> **DATA RECORDS**

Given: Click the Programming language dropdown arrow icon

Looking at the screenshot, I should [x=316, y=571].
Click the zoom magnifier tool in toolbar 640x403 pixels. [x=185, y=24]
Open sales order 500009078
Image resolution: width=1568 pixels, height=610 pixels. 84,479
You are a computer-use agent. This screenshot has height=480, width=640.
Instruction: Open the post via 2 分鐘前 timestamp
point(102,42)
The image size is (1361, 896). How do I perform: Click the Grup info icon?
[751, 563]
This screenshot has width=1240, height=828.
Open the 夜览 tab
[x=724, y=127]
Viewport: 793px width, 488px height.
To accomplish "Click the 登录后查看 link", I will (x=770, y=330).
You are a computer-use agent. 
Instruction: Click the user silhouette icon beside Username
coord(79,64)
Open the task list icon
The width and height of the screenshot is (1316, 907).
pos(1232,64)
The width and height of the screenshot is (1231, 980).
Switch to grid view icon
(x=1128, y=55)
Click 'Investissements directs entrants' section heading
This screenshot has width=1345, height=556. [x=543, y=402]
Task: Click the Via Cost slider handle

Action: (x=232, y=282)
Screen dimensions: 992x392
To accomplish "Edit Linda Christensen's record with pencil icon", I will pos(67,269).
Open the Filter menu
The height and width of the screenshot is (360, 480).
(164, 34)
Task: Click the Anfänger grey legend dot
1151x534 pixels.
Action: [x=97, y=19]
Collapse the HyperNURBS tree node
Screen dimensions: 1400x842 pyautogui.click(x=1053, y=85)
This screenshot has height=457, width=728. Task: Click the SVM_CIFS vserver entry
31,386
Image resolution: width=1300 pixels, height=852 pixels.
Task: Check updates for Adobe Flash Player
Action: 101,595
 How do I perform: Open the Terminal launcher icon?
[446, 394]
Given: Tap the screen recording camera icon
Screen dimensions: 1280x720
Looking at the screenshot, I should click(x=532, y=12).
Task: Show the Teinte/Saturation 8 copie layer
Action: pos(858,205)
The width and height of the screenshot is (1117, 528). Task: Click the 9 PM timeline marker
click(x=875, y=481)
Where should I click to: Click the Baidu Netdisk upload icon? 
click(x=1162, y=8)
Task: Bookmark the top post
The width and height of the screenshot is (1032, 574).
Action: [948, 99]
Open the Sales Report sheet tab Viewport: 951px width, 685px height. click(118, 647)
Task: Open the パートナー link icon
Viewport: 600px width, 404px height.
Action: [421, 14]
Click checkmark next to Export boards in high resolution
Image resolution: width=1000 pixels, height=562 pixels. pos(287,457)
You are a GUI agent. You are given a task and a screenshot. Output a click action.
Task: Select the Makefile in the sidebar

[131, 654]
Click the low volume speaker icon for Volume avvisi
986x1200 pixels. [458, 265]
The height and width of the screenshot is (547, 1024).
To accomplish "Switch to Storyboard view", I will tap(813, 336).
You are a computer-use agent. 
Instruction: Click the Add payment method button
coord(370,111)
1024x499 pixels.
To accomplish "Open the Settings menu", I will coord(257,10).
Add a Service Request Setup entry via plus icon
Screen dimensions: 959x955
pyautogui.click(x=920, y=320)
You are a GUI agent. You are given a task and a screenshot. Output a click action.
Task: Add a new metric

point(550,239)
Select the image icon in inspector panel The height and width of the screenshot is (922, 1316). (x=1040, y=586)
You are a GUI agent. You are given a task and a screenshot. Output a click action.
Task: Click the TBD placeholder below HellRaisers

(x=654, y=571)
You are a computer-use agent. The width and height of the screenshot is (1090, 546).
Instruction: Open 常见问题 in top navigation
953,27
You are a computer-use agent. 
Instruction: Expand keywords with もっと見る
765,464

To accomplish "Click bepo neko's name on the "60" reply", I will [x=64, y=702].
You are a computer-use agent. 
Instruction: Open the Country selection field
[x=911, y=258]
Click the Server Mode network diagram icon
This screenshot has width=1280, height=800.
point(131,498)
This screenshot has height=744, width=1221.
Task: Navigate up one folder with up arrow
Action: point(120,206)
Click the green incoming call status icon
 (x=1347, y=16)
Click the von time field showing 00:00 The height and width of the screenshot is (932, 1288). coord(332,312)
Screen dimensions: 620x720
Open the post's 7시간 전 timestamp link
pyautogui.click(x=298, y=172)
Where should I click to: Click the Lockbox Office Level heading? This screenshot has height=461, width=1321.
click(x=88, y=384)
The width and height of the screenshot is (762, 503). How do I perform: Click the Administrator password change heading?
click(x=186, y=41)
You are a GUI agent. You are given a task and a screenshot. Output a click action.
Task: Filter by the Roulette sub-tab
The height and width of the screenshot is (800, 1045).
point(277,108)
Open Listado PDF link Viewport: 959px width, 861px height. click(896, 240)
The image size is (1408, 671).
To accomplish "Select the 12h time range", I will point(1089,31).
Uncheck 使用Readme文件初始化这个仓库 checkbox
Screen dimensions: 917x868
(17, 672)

> **WORK ITEM**
Repeat the records verbatim, every one of them.

> **WORKED SOLUTION**
Given: Click the Programming language dropdown arrow icon

Looking at the screenshot, I should [x=316, y=571].
Click the zoom magnifier tool in toolbar 640x403 pixels. [x=185, y=24]
Open sales order 500009078
Image resolution: width=1568 pixels, height=610 pixels. 84,479
You are a computer-use agent. This screenshot has height=480, width=640.
Instruction: Open the post via 2 分鐘前 timestamp
point(102,42)
The image size is (1361, 896). How do I perform: Click the Grup info icon?
[751, 563]
This screenshot has width=1240, height=828.
Open the 夜览 tab
[x=724, y=127]
Viewport: 793px width, 488px height.
To accomplish "Click the 登录后查看 link", I will (x=770, y=330).
You are a computer-use agent. 
Instruction: Click the user silhouette icon beside Username
coord(79,64)
Open the task list icon
The width and height of the screenshot is (1316, 907).
pos(1232,64)
The width and height of the screenshot is (1231, 980).
Switch to grid view icon
(x=1128, y=55)
Click 'Investissements directs entrants' section heading
This screenshot has width=1345, height=556. [x=543, y=402]
Task: Click the Via Cost slider handle

Action: (x=232, y=282)
Screen dimensions: 992x392
To accomplish "Edit Linda Christensen's record with pencil icon", I will pos(67,269).
Open the Filter menu
The height and width of the screenshot is (360, 480).
(164, 34)
Task: Click the Anfänger grey legend dot
1151x534 pixels.
Action: [x=97, y=19]
Collapse the HyperNURBS tree node
Screen dimensions: 1400x842 pyautogui.click(x=1053, y=85)
This screenshot has height=457, width=728. Task: Click the SVM_CIFS vserver entry
31,386
Image resolution: width=1300 pixels, height=852 pixels.
Task: Check updates for Adobe Flash Player
Action: 101,595
 How do I perform: Open the Terminal launcher icon?
[446, 394]
Given: Tap the screen recording camera icon
Screen dimensions: 1280x720
Looking at the screenshot, I should click(x=532, y=12).
Task: Show the Teinte/Saturation 8 copie layer
Action: pos(858,205)
The width and height of the screenshot is (1117, 528). Task: Click the 9 PM timeline marker
click(x=875, y=481)
Where should I click to: Click the Baidu Netdisk upload icon? 
click(x=1162, y=8)
Task: Bookmark the top post
The width and height of the screenshot is (1032, 574).
Action: [948, 99]
Open the Sales Report sheet tab Viewport: 951px width, 685px height. click(118, 647)
Task: Open the パートナー link icon
Viewport: 600px width, 404px height.
Action: [421, 14]
Click checkmark next to Export boards in high resolution
Image resolution: width=1000 pixels, height=562 pixels. pos(287,457)
You are a GUI agent. You are given a task and a screenshot. Output a click action.
Task: Select the Makefile in the sidebar

[131, 654]
Click the low volume speaker icon for Volume avvisi
986x1200 pixels. [458, 265]
The height and width of the screenshot is (547, 1024).
To accomplish "Switch to Storyboard view", I will tap(813, 336).
You are a computer-use agent. 
Instruction: Click the Add payment method button
coord(370,111)
1024x499 pixels.
To accomplish "Open the Settings menu", I will coord(257,10).
Add a Service Request Setup entry via plus icon
Screen dimensions: 959x955
pyautogui.click(x=920, y=320)
You are a GUI agent. You are given a task and a screenshot. Output a click action.
Task: Add a new metric

point(550,239)
Select the image icon in inspector panel The height and width of the screenshot is (922, 1316). (x=1040, y=586)
You are a GUI agent. You are given a task and a screenshot. Output a click action.
Task: Click the TBD placeholder below HellRaisers

(x=654, y=571)
You are a computer-use agent. The width and height of the screenshot is (1090, 546).
Instruction: Open 常见问题 in top navigation
953,27
You are a computer-use agent. 
Instruction: Expand keywords with もっと見る
765,464

To accomplish "Click bepo neko's name on the "60" reply", I will [x=64, y=702].
You are a computer-use agent. 
Instruction: Open the Country selection field
[x=911, y=258]
Click the Server Mode network diagram icon
This screenshot has width=1280, height=800.
point(131,498)
This screenshot has height=744, width=1221.
Task: Navigate up one folder with up arrow
Action: point(120,206)
Click the green incoming call status icon
 (x=1347, y=16)
Click the von time field showing 00:00 The height and width of the screenshot is (932, 1288). coord(332,312)
Screen dimensions: 620x720
Open the post's 7시간 전 timestamp link
pyautogui.click(x=298, y=172)
Where should I click to: Click the Lockbox Office Level heading? This screenshot has height=461, width=1321.
click(x=88, y=384)
The width and height of the screenshot is (762, 503). How do I perform: Click the Administrator password change heading?
click(x=186, y=41)
You are a GUI agent. You are given a task and a screenshot. Output a click action.
Task: Filter by the Roulette sub-tab
The height and width of the screenshot is (800, 1045).
point(277,108)
Open Listado PDF link Viewport: 959px width, 861px height. click(896, 240)
The image size is (1408, 671).
To accomplish "Select the 12h time range", I will point(1089,31).
Uncheck 使用Readme文件初始化这个仓库 checkbox
Screen dimensions: 917x868
(17, 672)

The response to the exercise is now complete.